Die 2009 dramatisch gesunkenen Geburten zeigen das Scheitern unserer Familienpolitik in erschreckendem Ausmaß. Eigentlich müsste ein Aufschrei durch die Medien gehen, denn der soziale Kollaps ist schon mit Händen zu greifen. Aber nein, es bleibt gespenstisch ruhig an der medialen Front. Tageszeitungen erwähnen die Nachricht nur am Rande oder gar nicht. Im Fernsehen keine Talkshow zum Thema. „Kopf in den Sand heißt die Parole. Dafür gibt es Gründe. Einerseits müssten die Blätter sich eingestehen, dass sie die familienfeindlichen „Rezepte“ unserer Ministerinnen Renate Schmidt und Ursula v.d.

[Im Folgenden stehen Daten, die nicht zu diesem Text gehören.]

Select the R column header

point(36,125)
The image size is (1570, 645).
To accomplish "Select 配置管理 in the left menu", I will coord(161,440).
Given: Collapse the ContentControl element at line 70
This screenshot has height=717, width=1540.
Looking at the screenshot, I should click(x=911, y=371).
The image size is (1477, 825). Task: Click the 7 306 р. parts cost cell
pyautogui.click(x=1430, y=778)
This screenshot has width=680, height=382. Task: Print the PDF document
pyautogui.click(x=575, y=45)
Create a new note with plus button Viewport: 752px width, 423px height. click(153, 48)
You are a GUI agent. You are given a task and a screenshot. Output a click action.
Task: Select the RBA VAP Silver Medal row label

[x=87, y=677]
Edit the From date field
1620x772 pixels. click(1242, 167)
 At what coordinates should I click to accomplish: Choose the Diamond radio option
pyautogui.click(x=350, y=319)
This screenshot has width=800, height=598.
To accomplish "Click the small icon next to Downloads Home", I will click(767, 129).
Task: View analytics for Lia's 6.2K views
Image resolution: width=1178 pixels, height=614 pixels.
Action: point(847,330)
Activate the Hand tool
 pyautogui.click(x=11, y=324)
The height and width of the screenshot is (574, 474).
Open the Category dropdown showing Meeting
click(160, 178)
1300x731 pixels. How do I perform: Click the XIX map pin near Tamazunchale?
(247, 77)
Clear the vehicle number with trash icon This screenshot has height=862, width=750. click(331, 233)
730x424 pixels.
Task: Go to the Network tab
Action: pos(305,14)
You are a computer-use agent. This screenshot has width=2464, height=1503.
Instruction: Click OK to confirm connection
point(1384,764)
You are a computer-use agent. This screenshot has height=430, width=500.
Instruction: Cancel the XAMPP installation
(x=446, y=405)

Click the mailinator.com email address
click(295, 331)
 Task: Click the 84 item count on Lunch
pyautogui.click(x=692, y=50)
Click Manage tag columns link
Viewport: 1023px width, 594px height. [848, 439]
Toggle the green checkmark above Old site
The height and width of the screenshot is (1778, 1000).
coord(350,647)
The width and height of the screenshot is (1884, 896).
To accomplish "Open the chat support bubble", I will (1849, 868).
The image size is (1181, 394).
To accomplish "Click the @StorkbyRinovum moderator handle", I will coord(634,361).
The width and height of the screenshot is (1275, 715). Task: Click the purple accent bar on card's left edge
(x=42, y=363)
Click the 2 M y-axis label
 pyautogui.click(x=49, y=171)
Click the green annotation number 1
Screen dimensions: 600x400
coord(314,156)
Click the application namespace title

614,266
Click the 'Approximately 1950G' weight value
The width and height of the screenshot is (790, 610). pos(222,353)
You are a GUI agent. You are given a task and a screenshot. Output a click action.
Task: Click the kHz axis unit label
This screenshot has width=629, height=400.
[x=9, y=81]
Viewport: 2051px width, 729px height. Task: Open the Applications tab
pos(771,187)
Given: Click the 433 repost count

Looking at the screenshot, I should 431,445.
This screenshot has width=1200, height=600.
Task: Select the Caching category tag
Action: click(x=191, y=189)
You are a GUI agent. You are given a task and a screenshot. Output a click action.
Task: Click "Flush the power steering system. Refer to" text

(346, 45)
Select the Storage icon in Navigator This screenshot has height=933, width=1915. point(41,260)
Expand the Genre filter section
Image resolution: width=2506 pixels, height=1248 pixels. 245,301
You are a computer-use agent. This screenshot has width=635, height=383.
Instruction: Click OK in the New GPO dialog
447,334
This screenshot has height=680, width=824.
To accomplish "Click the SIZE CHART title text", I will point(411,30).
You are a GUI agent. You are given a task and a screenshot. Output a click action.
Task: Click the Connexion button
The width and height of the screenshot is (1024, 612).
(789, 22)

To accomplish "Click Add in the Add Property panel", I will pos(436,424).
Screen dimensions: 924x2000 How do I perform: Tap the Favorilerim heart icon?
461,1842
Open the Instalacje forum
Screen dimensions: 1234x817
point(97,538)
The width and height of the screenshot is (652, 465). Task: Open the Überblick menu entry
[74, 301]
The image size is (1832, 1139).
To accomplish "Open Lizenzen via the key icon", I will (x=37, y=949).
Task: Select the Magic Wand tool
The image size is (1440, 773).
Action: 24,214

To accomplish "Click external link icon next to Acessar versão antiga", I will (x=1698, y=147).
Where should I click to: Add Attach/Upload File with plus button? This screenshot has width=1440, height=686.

Leyen kritiklos nachgeplappert und mit Vorschusslorbeeren versehen haben. Andererseits würde die nackte Wahrheit eine sofortige Kehrtwende in der Politik fordern. Dann braucht man sich nicht mehr über Betreuungsgeld, Gutscheine und Kitas zu streiten. Dann gibt es nur noch eine Alternative: die Reform unseres Sozialgesetzes, das Erziehungsleistung so honoriert, dass Kinderlosigkeit künftig nicht mehr bezahlt wird.